EXERCISE OBJECTIVE — Go through the following data and transcribe exactly the stretch of lines from the one holding "Viewport: 1024px width, 576px height." to the one holding "Given: Edit quantity", both included.

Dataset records
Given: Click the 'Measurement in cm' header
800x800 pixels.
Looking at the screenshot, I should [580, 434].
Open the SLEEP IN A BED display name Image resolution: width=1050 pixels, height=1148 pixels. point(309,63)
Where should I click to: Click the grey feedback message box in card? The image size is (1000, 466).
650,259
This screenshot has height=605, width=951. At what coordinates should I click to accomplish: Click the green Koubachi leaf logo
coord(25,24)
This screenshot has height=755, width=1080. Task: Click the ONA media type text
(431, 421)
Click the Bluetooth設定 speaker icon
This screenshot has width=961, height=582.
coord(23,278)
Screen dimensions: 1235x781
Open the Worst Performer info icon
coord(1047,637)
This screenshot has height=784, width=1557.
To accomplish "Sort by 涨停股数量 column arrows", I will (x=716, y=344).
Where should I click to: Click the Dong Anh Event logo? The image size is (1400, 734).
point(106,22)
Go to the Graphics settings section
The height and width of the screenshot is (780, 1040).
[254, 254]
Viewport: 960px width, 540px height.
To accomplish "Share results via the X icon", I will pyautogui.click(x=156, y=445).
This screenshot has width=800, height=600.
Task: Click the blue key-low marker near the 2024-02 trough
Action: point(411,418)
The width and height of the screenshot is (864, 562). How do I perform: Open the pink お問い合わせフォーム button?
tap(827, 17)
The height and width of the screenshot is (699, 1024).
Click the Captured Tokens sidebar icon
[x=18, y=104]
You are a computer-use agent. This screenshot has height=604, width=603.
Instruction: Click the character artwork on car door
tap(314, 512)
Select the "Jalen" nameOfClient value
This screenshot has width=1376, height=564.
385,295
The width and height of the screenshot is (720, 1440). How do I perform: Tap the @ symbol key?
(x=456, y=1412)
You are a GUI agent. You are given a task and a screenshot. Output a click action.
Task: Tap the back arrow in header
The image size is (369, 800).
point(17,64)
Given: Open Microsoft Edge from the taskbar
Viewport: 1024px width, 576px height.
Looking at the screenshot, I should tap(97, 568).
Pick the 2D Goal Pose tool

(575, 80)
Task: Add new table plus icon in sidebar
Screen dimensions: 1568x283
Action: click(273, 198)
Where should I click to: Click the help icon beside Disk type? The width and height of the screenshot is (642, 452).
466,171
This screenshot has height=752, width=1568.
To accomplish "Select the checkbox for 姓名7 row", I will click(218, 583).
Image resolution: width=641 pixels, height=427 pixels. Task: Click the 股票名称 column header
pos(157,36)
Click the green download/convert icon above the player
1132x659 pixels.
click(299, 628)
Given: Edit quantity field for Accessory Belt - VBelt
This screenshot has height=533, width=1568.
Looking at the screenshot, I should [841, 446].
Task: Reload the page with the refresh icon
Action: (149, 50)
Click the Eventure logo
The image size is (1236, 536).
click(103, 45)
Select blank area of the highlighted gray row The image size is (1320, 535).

EXERCISE SOLUTION —
Viewport: 1024px width, 576px height.
Looking at the screenshot, I should tap(97, 568).
Pick the 2D Goal Pose tool

(575, 80)
Task: Add new table plus icon in sidebar
Screen dimensions: 1568x283
Action: click(273, 198)
Where should I click to: Click the help icon beside Disk type? The width and height of the screenshot is (642, 452).
466,171
This screenshot has height=752, width=1568.
To accomplish "Select the checkbox for 姓名7 row", I will click(218, 583).
Image resolution: width=641 pixels, height=427 pixels. Task: Click the 股票名称 column header
pos(157,36)
Click the green download/convert icon above the player
1132x659 pixels.
click(299, 628)
Given: Edit quantity field for Accessory Belt - VBelt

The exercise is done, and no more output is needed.